そう言うと急ブレーキをかけ一同に衝撃は走った。

約一名、外に夢中で話を聞いていなかった馬鹿がフロントガラスを突き破って外へ出て行ってしまった。

「リュウセイ君、大丈夫ですか?」

「生きていたら返事をしてください。」

「な、なんとか・・・」

自動車のフロントガラスに突っ込んでいったにもかかわらず軽傷ですんでいた。

「ここ、お前んちじゃないか。」

そう、着いた先はセインの家であった。

「早くしろ!早く家の中へ!!」

そう言われ、不満ながらも全員家の中へと入っていった。





「何がしたいんだよ、セイン。」

「封印を解く・・・」

そう言って和室に連れて行き、中央の畳をはずした。

そこには分厚い扉があり、パスワードを入力しないと入れないようになっていた。

セインはパスワードを入力し、扉を開ける。

「さぁ、早く中へ。」

全員セインに続いて、出てきた扉の中に入っていった。

扉の中の階段を下りていくとなにやら広い場所に着き、セインは証明をつけた。

「こ、これは・・・」

「パーソナルトルーパー・・・?」

そこにあったのはリュウセイでも今まで見たこと無い、2体の機体であった。

いったいは接近戦用、もう一体は砲撃戦用のものであった。

「これは二年前から俺が作り出した機体だ・・・。」

そう言って、近くにあったコンソールを打ち始める。

「今から全プロテクトを解除する!フィス、手伝ってくれ。」

そう言われてフィスは、隣にあったコンソールを打ち始めた。

「セイン・・・。お前、一体・・・」

ブリットは小さくつぶやいた。







一方、地上では

「くそ!まだか、エクセレン。」

そのとき、上からコンテナが落ちてきた。

「キョウスケ、お待たせ♪その中に入ってるわ」

「了解!」

キョウスケはコンテナの中に入っていき、その中の機体のコックピットに入った。

「システムオールグリーン!いくぞ!!」

そう言うとコンテナの中からぶち破り、外へと出て行った。

破れたコンテナの中から真紅の機体が現れた。

「いくぞ、アルト!」

そう叫び敵陣の中へと突っ込んでいった。

「エクセレン。援護を頼む!」

「了解!」

言い終わるとキョウスケは更にスピードを上げて、近くのゲシュペンストの方へ向かっていった。

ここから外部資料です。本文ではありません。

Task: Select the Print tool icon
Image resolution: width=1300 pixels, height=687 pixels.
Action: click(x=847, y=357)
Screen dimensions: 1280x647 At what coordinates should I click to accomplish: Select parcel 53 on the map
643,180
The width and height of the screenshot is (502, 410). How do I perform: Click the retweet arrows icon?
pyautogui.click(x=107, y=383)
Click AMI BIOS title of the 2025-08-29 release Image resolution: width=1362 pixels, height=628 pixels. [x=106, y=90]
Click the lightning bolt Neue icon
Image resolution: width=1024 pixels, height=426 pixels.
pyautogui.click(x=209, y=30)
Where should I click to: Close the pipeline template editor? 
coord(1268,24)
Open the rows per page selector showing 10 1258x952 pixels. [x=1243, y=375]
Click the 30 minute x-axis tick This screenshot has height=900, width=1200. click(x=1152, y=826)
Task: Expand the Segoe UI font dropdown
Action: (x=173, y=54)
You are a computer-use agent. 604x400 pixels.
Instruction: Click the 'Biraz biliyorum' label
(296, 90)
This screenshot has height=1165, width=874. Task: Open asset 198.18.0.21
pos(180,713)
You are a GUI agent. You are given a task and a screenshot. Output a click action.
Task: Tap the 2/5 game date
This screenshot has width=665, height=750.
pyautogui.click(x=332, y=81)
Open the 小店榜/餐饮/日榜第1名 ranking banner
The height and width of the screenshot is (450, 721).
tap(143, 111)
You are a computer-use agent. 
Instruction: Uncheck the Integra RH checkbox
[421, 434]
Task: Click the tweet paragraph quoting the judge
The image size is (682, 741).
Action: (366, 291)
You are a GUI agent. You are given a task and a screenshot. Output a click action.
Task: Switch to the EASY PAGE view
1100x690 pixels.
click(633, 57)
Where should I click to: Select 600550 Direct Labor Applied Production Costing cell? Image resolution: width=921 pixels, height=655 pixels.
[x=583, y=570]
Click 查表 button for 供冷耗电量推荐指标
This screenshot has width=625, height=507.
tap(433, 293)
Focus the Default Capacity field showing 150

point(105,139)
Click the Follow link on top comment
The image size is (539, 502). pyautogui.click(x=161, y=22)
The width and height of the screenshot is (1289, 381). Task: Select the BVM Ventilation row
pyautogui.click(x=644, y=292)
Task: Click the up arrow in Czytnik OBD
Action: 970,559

「止められるものなら止めて見せろ!バンカー、食らえ!!」

ゲシュペンストのパイロットは気付いたものの、回避運動が間に合わず直撃を食らってしまう。

バンカーと呼ばれた杭打ち機のような物から弾丸が発射され、ゲシュペンストは爆散した。

『た、隊長、アレはまさか』

『アルトアイゼン・・・。ベーオウルフか!?』

隊長機は、そうつぶやき一歩ずつ後退していった。